God you know why I can't stand this school shit? I disagree with something, and that's too fucking bad.
This book we're reading about poetry for my creative writing class is about as full of shit as my toilet after a night of heavy drinking. This mother fucker is literally telling us that when we write poems, we should be 'thinking about our audience'...
I wanted to slit my fuckin throat. Jesus fucking Christ, THANK YOU capitalist-industrial machine! Thank you for destroying the human-fucking-soul!
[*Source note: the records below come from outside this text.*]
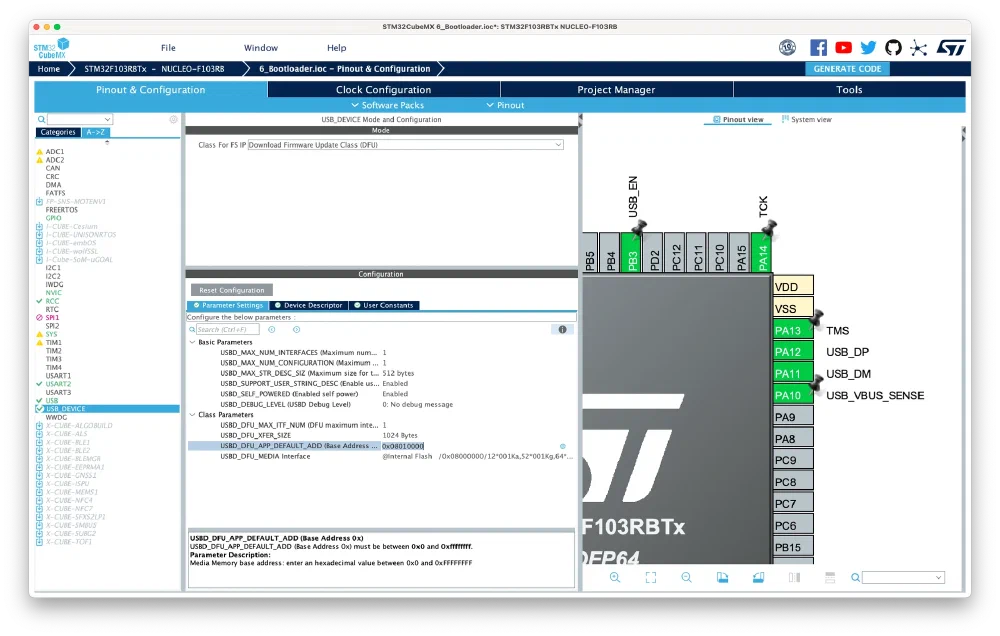Screen dimensions: 1000x636
Task: Zoom out of the pinout view
Action: click(x=686, y=577)
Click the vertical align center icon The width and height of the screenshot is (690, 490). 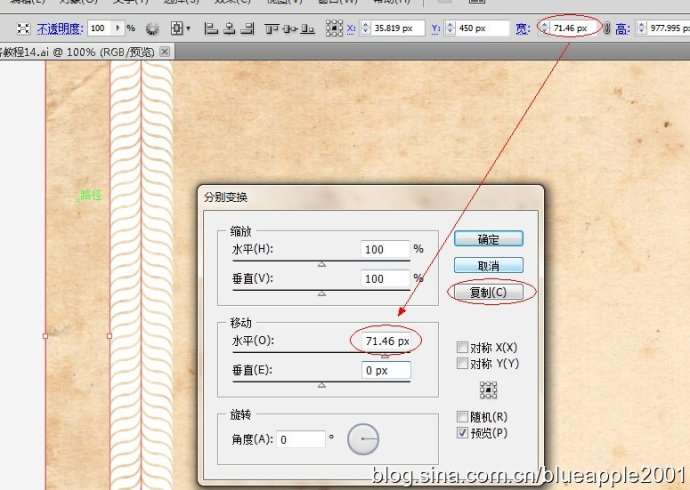tap(290, 29)
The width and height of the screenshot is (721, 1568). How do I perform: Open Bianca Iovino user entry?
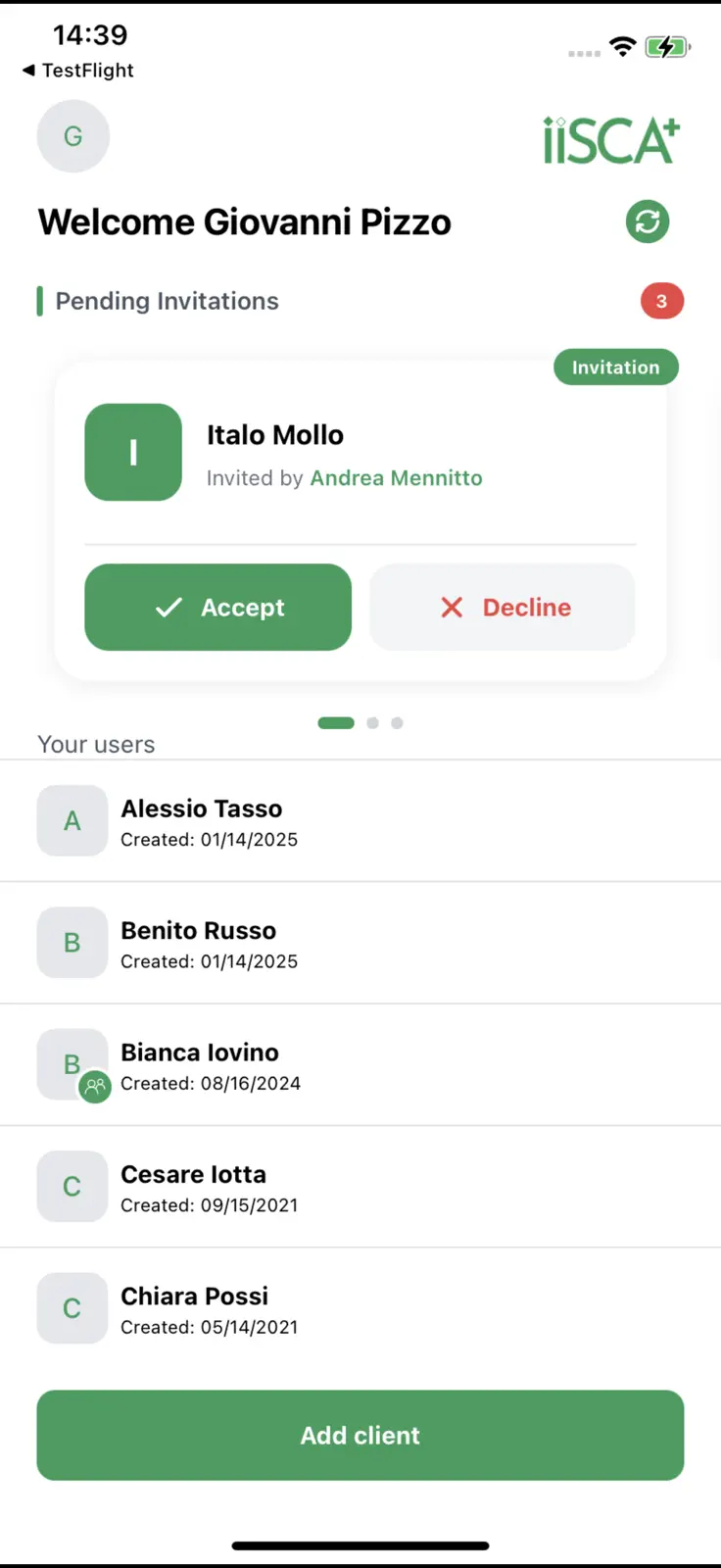tap(360, 1065)

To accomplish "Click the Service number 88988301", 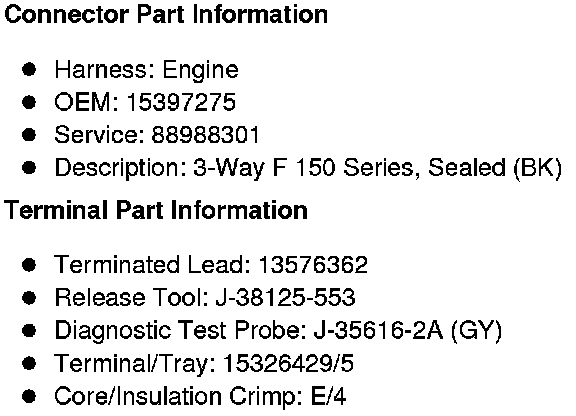I will [205, 135].
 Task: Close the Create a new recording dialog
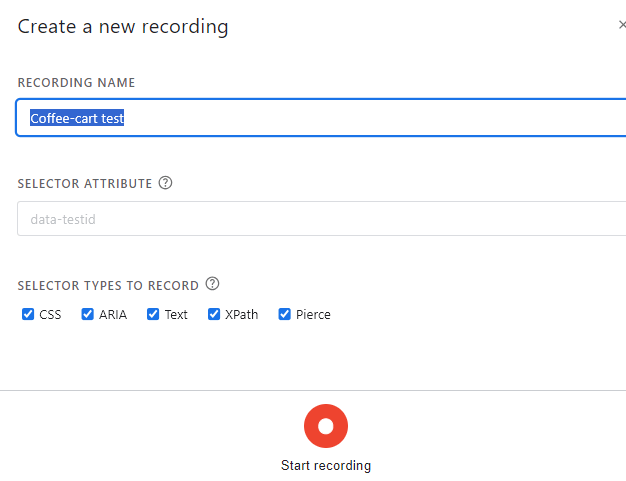[x=622, y=25]
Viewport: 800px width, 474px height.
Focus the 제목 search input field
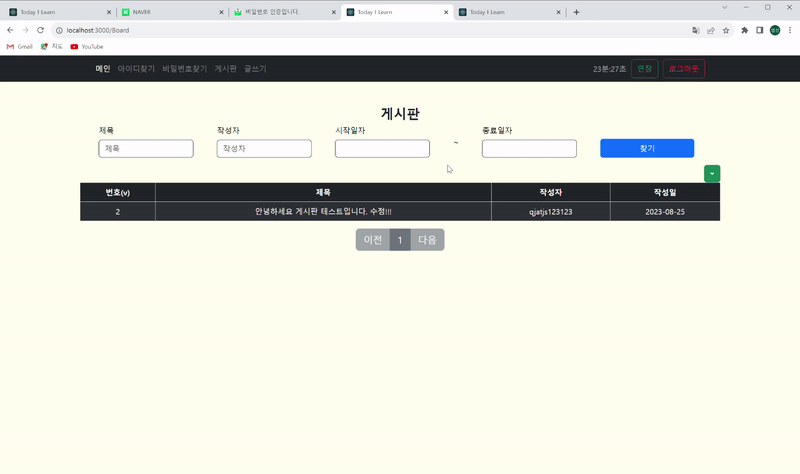(146, 148)
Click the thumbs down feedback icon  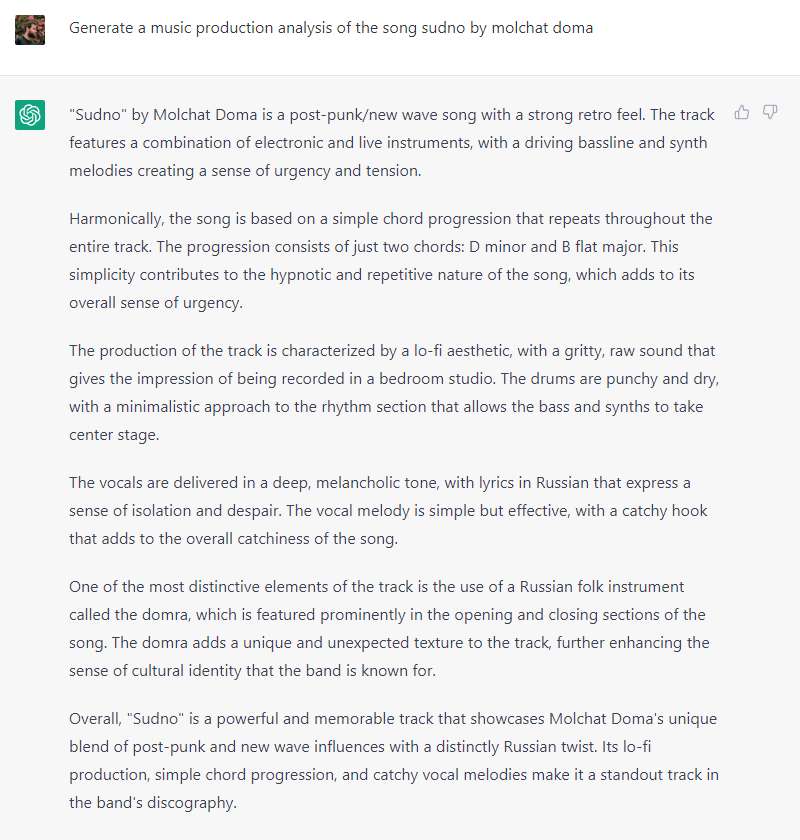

Since when the FUCK has writing poetry been about SELLING IT to someone?! You write fuckin poetry, hell you write fuckin ANYTHING and it's for YOU. You play a god damn guitar, it ain't to make some niglet idiot fucking rich kid bullshit bastards buy your god damn albums, you play because it is the BENT OF YOUR NATURE. You play because it brings you PEACE.
But no, America has turned this into a 'well you can take what makes you happy, and make money off it by capitalizing on other people hee-harrr-hee-harrr!'. You know what? I don't want to capitalize on ANYONE. I don't want ANYONE to suffer because of the things I do. I do my shit from the fuckin heart, and my intentions aren't to fuck ANYONE over. I REFUSE to buy into this ideology.
I'm gonna continue playing music, writing poems and stories, and doing the shit I do. And I don't give a fuckshit, hooker-in-a-handbasket, nigger-in-a-noose fucking shit if I am ever fuckin recognized or looked at. I can die tonight from liver failure or chokin on my vomit or a meteor hitting my goddamn face, and I would care no more about it at that moment than I do right fucking now.
You know why? Or partly why? Because people, at least 50% of the time, disgust me. Unless I know you personally, and I respect your opinion and what you believe, I don't give a FUCK if you think my shit stank!
The reason I have this blog is so I can at least put my voice out there, instead of holding it inside until I flip out and rape/murder some fuckers. There is an innate heaviness to our thoughts and by releasing it into the public stream, it loses some of that weight, and makes us clearer, and less encumbered. And the reason I have this shit linked to my public image is because if I do anything, I would like to set an example for other people- to tell them that they DONT have to buy into the bullshit that fuckers have been shoving down their throats since the day they opened their mouth to scream at the delivery bed.
Plus there is a part of me that genuinely doesn't give a fuck- everything is equal, and if this makes me feel better, than fuck yall.